Tout était une question de synchronisation. Alors que les arquebusiers tiraient, les lanciers derrière eux se tenaient aux aguets du signal de leurs officiers, lesquels guettaient l'avance des bêtes avec appréhension. Il leur fallait réagir le plus tard possible, mais à temps tout de même.
Finalement, avançant sous la grêle de tirs, les monstres vinrent assez près des arquebusiers pour que ceux ci puissent sentir leur haleine putride. Les guerriers bêtes poussèrent des cris de fureur primitive en brandissant leurs haches, leurs fauchons, leurs gourdins et leurs fléaux, et ils se ruèrent sur les arquebusiers, accélérant l'allure de leurs sabots, lentement d'abord, puis de plus en plus vite jusqu'à galoper sur les derniers mètres. Les officiers hurlèrent leurs ordres avec de grands gestes, les arbalètes lâchèrent leurs dernières volées, puis les soldats lâchèrent tout et reculèrent au pas de course, talonnés par des monstres cornus. L'armée se remit en branle, chaque unité se déplaçant en parfaite synchronisation comme les rouages d'une grande horloge. Les arbalétriers reculèrent, les lanciers avancèrent. Cela au moins se passa parfaitement tel qu'il était prévu. Quelques arbalétriers furent massacrés en hurlant par des animaux assoiffés de sang, mais le choc de la charge à proprement parler se heurta à un mur de piquiers préparés qui les attendaient de pied ferme et encaissèrent tout avec flegme et maîtrise. Les hommes d'arme du centre donnèrent l'exemple en massacrant une première vague de bêtes dans une confrontation féroce, forçant la ligne adverse à se reculer ce qui brisa définitivement l'élan de la charge. Les lanciers tinrent tant bien que mal, leurs carrés étant désorganisés par les charges tonitruantes de ces bêtes féroces qui s'approchaient trop près pour que leurs lances puissent frapper. En plusieurs endroits ils durent lâcher leurs piques et dégainer les sabres et les dagues qu'ils avaient à la ceinture pour entrer dans le combat rapproché.
Sur les flancs, les mercenaires amorcèrent une manœuvre de recouvrement pour tenter de frapper les bêtes directement sur leurs flancs. À la gauche de l'armée, les mercenaires parvinrent à prendre leurs ennemis par surprise, engageant un combat d'une violence inouïe. Les bêtes ripostaient avec un zèle surprenant, et en quelques instants les cadavres s'amoncelèrent dans les deux camps. Sur le flanc droit en revanche, la manœuvre fut balayée par une charge inattendue. Cachés au milieu de la masse vivante de bêtes, des chars par dizaines se préparaient à attaquer de flanc. Menés par un aurige au poil noir dont la tête de chèvre était surmontée de cornes pointues et d'une crinière de plumes violacées, les véhicules primitifs se mirent en branle et jaillirent des rangs bestiaux, tractés par des bêtes quadrupèdes aux difformités outrageantes. Les mercenaires ne purent rien faire. Ils furent frappés de plein fouet par ces chariots de bois et de métal rouillé, piétinés par des animaux difformes, et fauchés par les passagers des chars qui maniaient faux et hallebarde avec une rage sanguinaire. Ceux qui survécurent à cette tempête de roues, de métal et de sabots virent alors l'infanterie des bêtes leur fondre dessus pour les mettre en pièces.
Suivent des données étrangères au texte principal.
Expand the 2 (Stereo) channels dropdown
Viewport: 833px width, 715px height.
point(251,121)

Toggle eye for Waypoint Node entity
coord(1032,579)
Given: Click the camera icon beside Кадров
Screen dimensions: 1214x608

Le reste détala à toutes jambes, jugeant qu'ils n'étaient pas assez payés pour faire face à un tel déchaînement de violence. Mais leur fuite fut stoppée net par l'action d'un seul homme.
Mandranngar de Cieldr marcha à la rencontre des mercenaires, son crâne lisse auréolé d'une lumière divine. Il parla, et chacun de ses mots résonnait comme un gong qui réveillait une part endormie des esprits. Il prononça une prière à Methrovirsk et leva son marteau qui s'illumina d'un feu si intense que l'on eut cru que son fer avait disparu.
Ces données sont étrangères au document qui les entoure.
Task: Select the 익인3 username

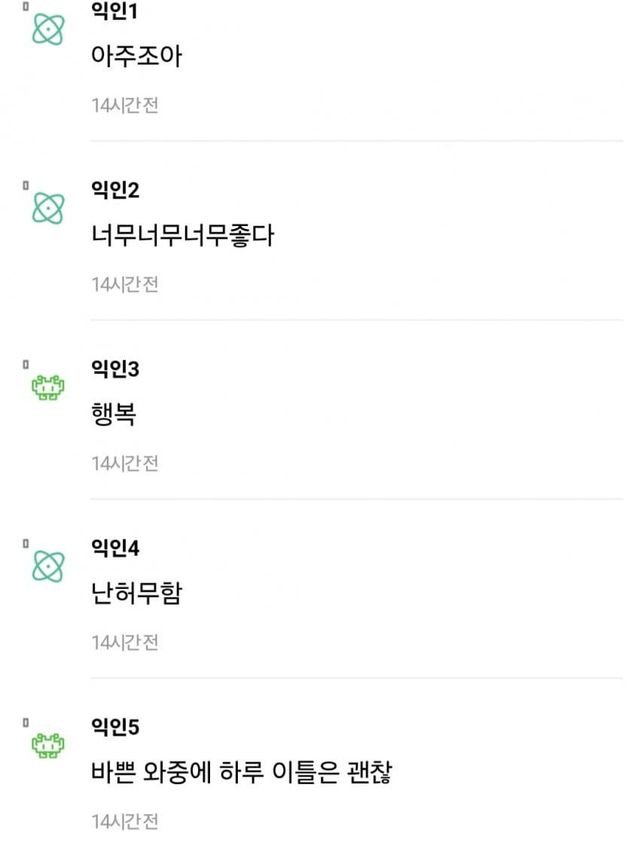Action: tap(115, 369)
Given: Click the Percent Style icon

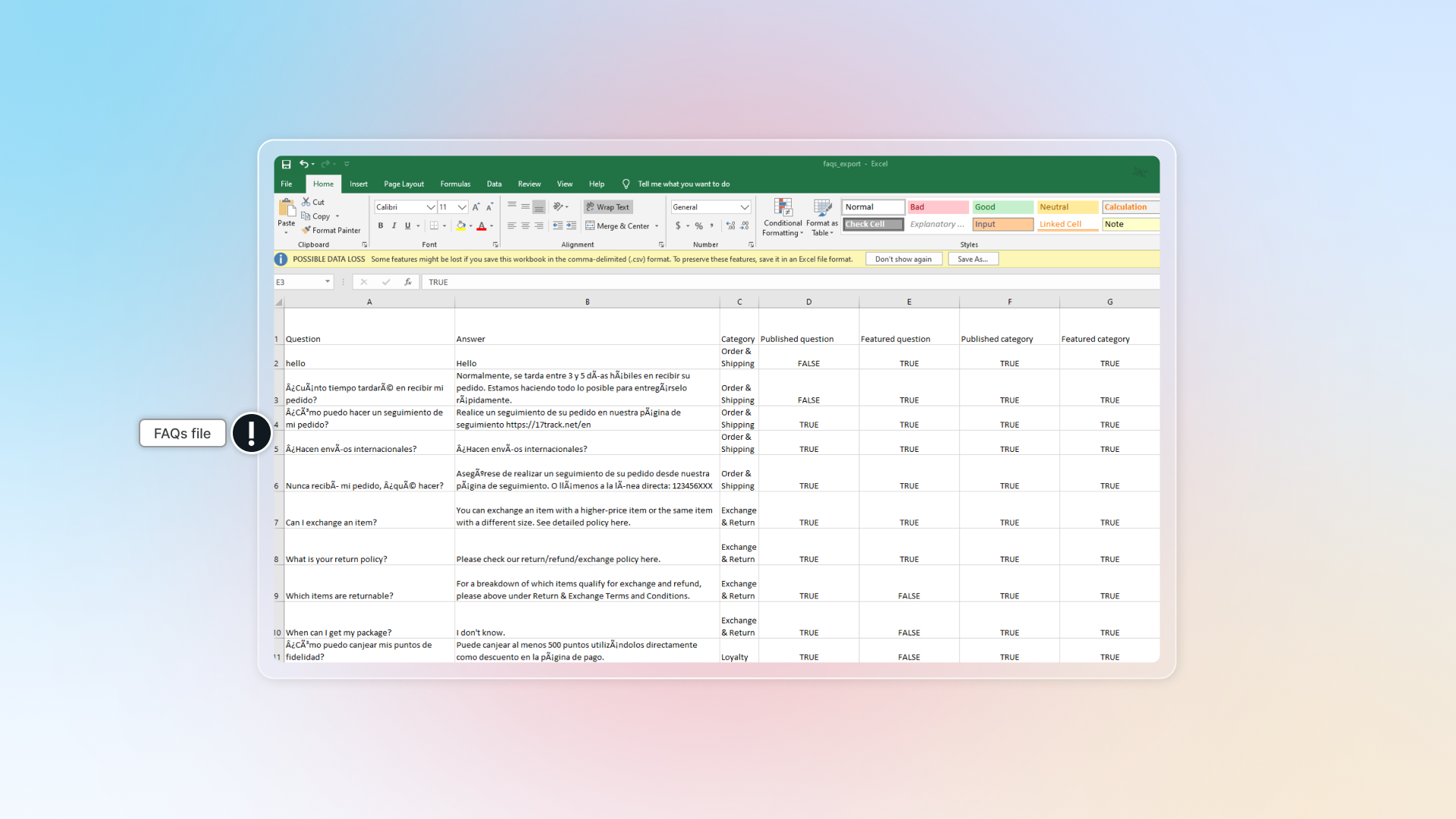Looking at the screenshot, I should [x=699, y=226].
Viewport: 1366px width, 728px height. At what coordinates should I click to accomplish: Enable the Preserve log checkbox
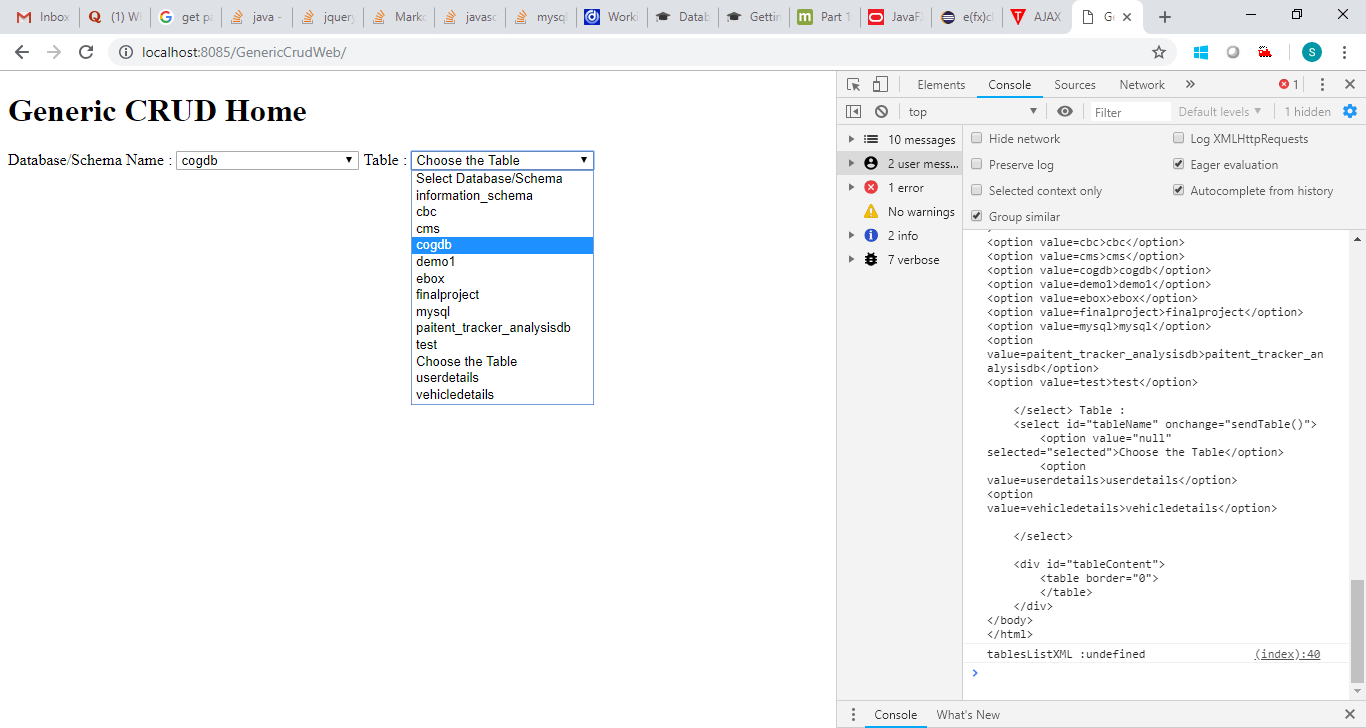point(976,164)
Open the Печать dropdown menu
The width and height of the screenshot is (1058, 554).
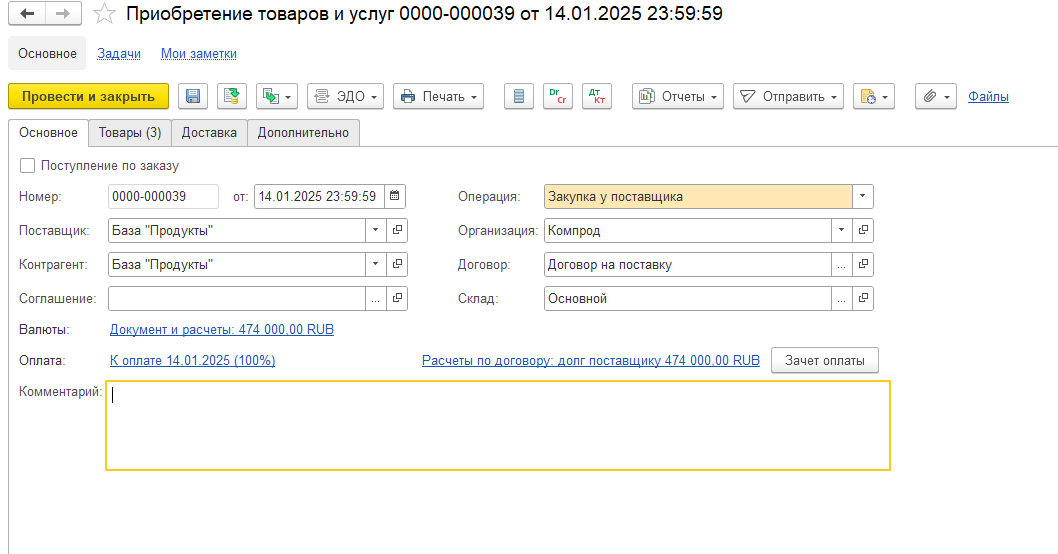coord(438,96)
Une lumière divine, chaude et rassurante, surgit de nulle part et vint envelopper de sa radiance chaque soldat de l'armée. Passée la surprise quand à ce miracle, les soldats reprirent courage, tandis que les monstres reculaient, aveuglés par ce feu béni qui leur était anathème. Les humains sentirent une vigueur nouvelle parcourir leurs veines, et poussèrent un cri à l'unisson tandis qu'ils frappaient avec plus de force et de dextérité.
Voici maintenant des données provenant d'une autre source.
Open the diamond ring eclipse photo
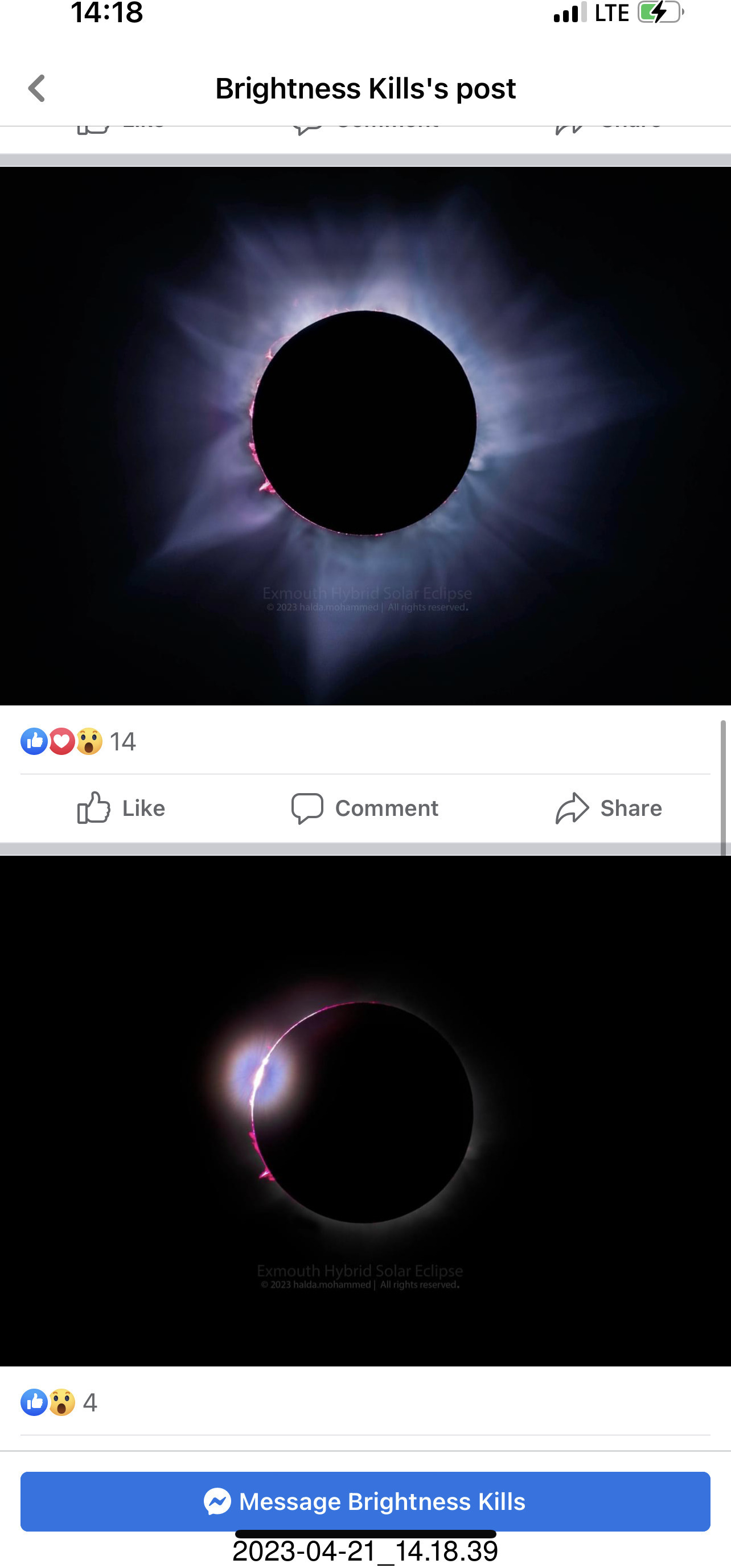The image size is (731, 1568). (x=365, y=1111)
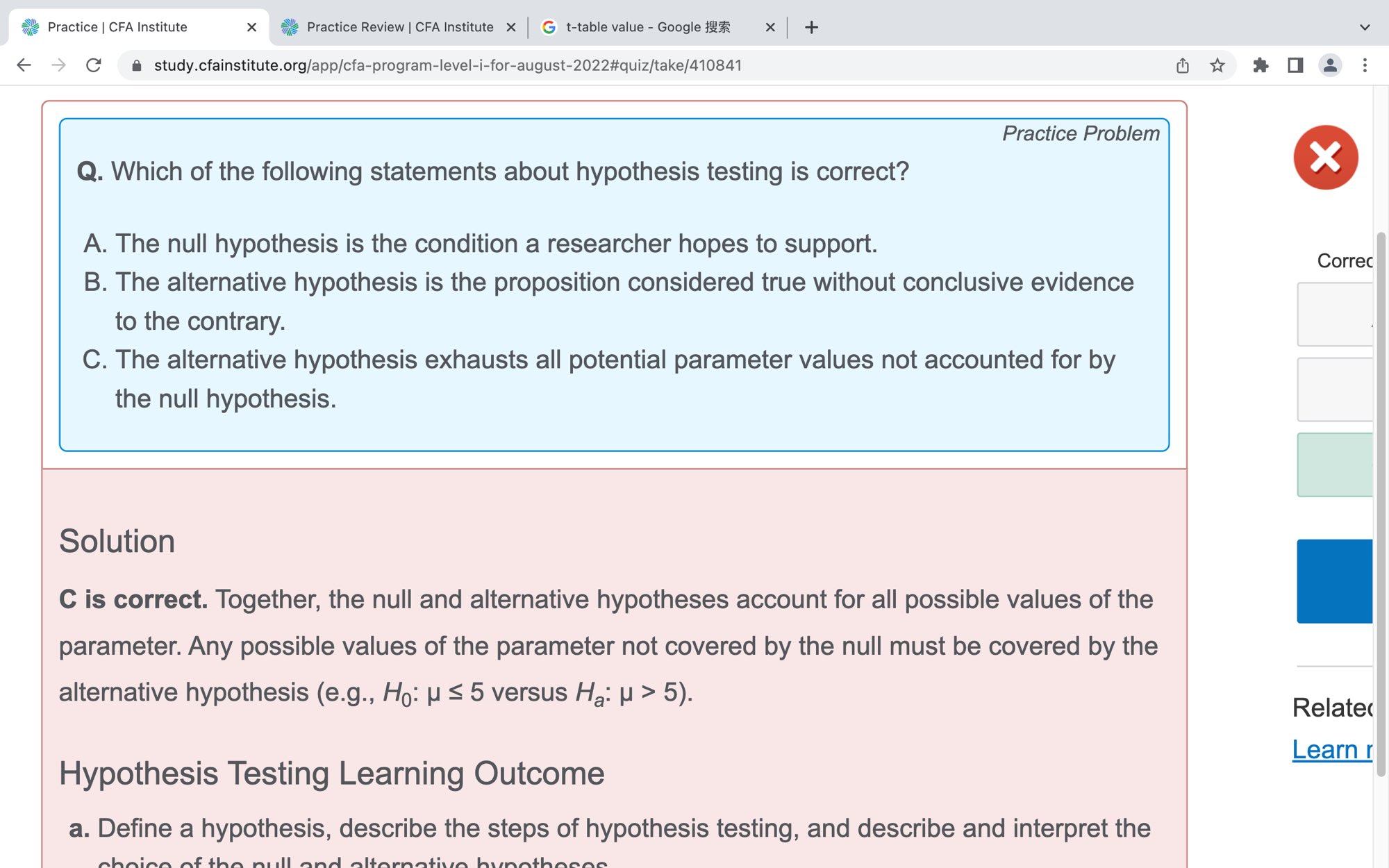Open Chrome three-dot menu
1389x868 pixels.
pyautogui.click(x=1365, y=65)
Le consul se félicitait que le prêtre soit venu. Onmal fit envoyer un ordre aux canons par l'intermédiaire de ses licteurs. C'était pour faire face à ce genre de situations qu'ils avaient placé les pièces d'artillerie sur la colline, à l'arrière. Les armes furent chargées et orientées vers les chars.
Ceux ci avaient totalement percé les lignes humaines. Leur formation amorçait un virage, se préparant à charger de nouveau mais de dos cette fois-ci, ce qui causerait inévitablement des dommages colossaux.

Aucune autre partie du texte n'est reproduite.